Just wondering if the river is unfishable? I checked the river level page and seen the update but I would like to hear something from anybody who lives around the area. Going to be down there around 5 or so if I don't hear anything. Any info would be great.


----------



## ClickerCrazy (Feb 4, 2006)

I live way north of ya, but the river don't look that bad around Belpre. The side rivers, Hocking, Little Hocking are real high, but the river is only up 1 1/2 ft. high from were it usually runs. Only fished for about an hour this morning. I usually stand at the point were the Little Kanawah runs into the Ohio and fish for eye's and saugs. Still too much ice coming out of the K. to be able to fish. Hopefully after the rain this weekend it will pick up. I caught some really nice size ones last year, and I'm excited to see how much they've grown up. Starting to catch better than just those little cigars all day.

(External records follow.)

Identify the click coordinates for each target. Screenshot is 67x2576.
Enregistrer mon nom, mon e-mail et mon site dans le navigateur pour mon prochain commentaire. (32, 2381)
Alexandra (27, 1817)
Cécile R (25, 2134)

Good luck! Let us know how ya did!

Dave


----------



## dwwv4 (Nov 12, 2006)

the river last time looked yesterday, the river was way up and muddy. depends on your defention of unfishable? to me i wouldn't travel a long way to fish it.... dave


----------



## BiteMyLine (Sep 7, 2006)

I wouldn't suggest heading down there in the near future. Water was already up and muddy and only getting worse.


----------



## WhiteNitro (May 2, 2006)

I agree. I live near the Gallipolis Dam and it was really messed up this morning. The only thing I considered was fishing at boat ramps. Sometimes whites will stack up on a boat ramp to get out of the current.


----------



## creekwalker (May 23, 2004)

Yeah, I went down this morning to check it out and you really couldn't find a place to cast...at least from the banks. Looked like some activity from the gulls though. They were everywhere down there and a few other feeder creeks on the way too...

Looks like it might be 'til the weekend before you can get at it again. Hopefully the fish will cooperate then too 

CW


----------



## Skizzy Rotum (Jul 25, 2006)

I have never fished Meldahl before. Whats the fishing pressure like? I drove by it last weekend on my way to Aberdeen and it wasn't that far from my house. Definetly a lot closer than 'deen. Anyways whats the bank fishing like from there or should I try and get a boat? Like usual any help is greatly appreciated.


----------



## creekwalker (May 23, 2004)

Fishing pressure is hit and miss at Meldahl in my opinion. When the weather gets nicer the crowds pick up a bit, but mainly on the weekends. If you're close, go on a weekday evening or better yet a weekday morning.

Bank fishing is good, I probably spent 50%+ of my time down there last year. There's a whole lot o' bank too  Once the water level gets up around 19-20' its in the trees and brush in some places making the bank harder to manage. I think at about 22' I don't bother trying to walk the bank if I remember right. I'll put my yak in and work the bank above that, staying close to the bank of course.

CW


----------



## tom_912 (Aug 16, 2006)

Fished Meldahl this morning and again this evening. My first cast in the morning brought in a real nice 14" sauger, then I lost another and that was it for the morning. Went back in the evening and caught about a dozen little sauger. It was my first trip of the year and great to get out.


----------



## cadyshac (Dec 9, 2005)

I went Wednesday morn. and got blanked. I had one good hit and lost the tail of my grub, Sauger I guess. If I can ask were you near the wall or on the rocks?
Cady


----------